Of course, no commission member actually wrote or researched anything. That’s something they delegate to staff. I’d argue that’s hardly an excuse, however; rather, it’s evidence of multiple layers of incompetence. Incompetence because every person on that list seems to have been “satisfied” with the result. Incompetence because nobody jumped in and said, “Hmm, I’d like to take a closer look at Study X” only to discover that there is no Study X. Incompetence because of the presumption that competent (or even just curious) people never look at footnotes and citations, although that’s what subject experts spend lots of time doing. Incompetence because the report is intellectually dishonest, not in the sense that it made up sources but in the sense that it doesn’t care to wrestle with facts and perspectives. Some staffer took notes at a commission meeting where it was determined that “We need a report of A length, that makes B, C, and D points, and offers E and F solutions.” The staffer went to ChatGPT, typed in those instructions, and voila!

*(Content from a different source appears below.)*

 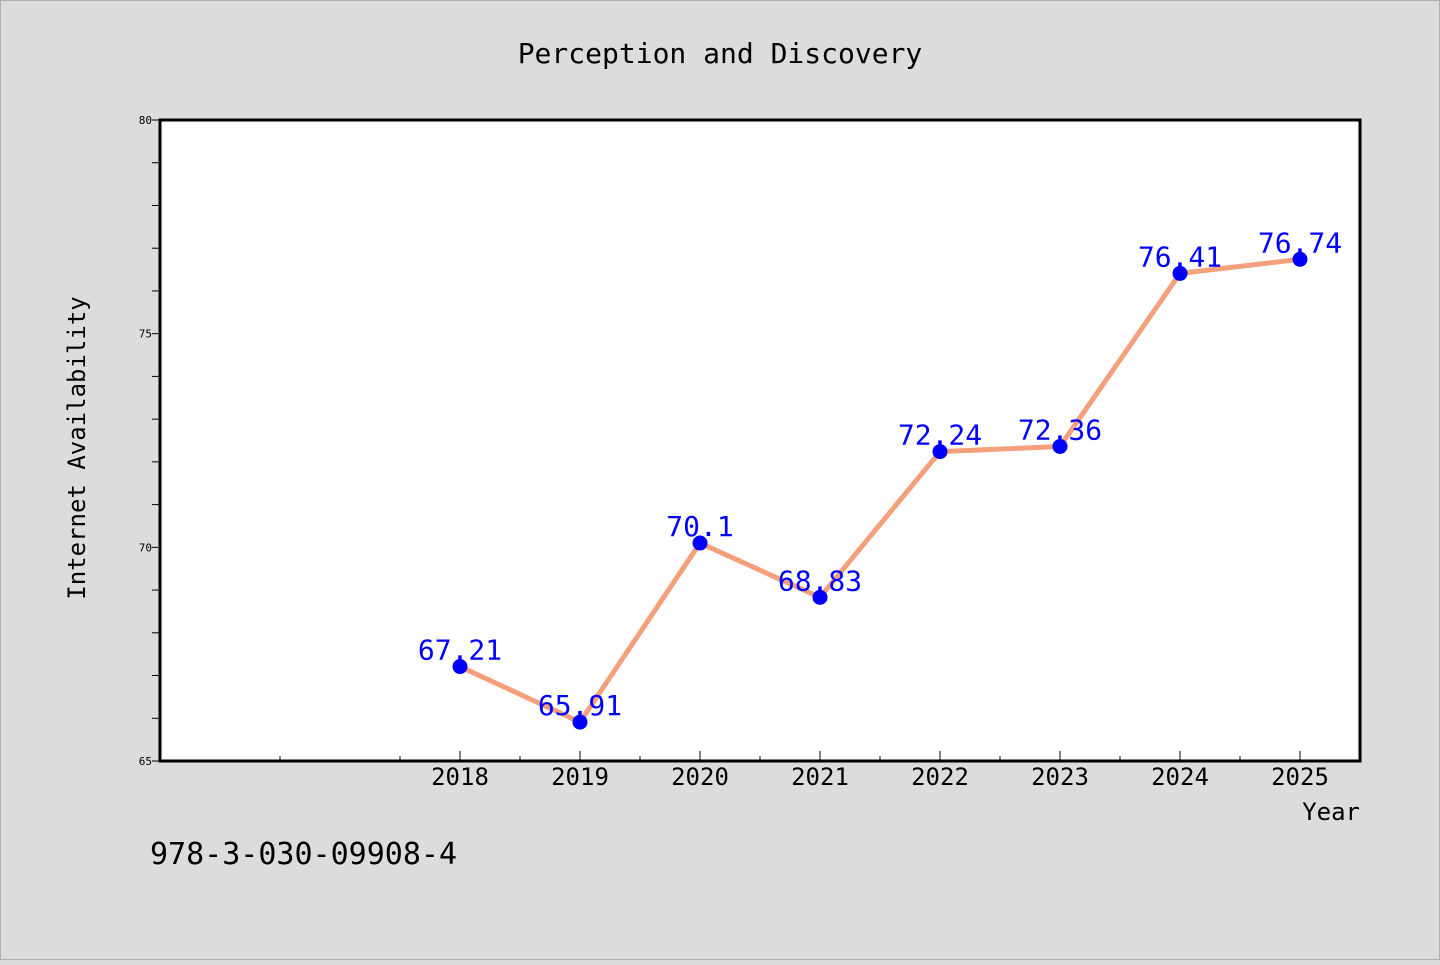 What do you see at coordinates (1060, 777) in the screenshot?
I see `x-tick-label: 2023` at bounding box center [1060, 777].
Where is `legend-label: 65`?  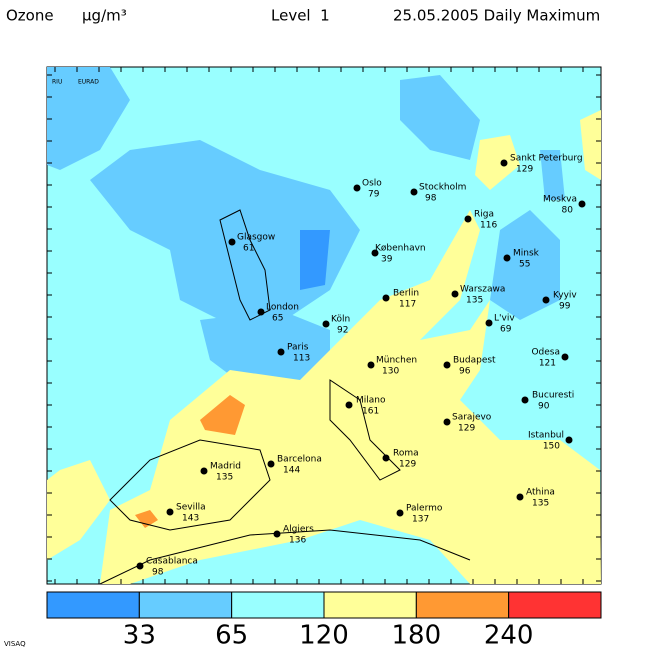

The MAHA Report! The report seems plausible, and who’s going to take the time to check, anyway? Certainly not the members of the commission in charge of it.
Where’s DOGE when we need them? Waste, fraud, and abuse? Look no further. The commission wasted time and money putting out a fraudulent report that’s an abuse of government power and the public’s trust. Yet, as I know too well, if there were no cognitive dissonance, we wouldn’t have a government at all.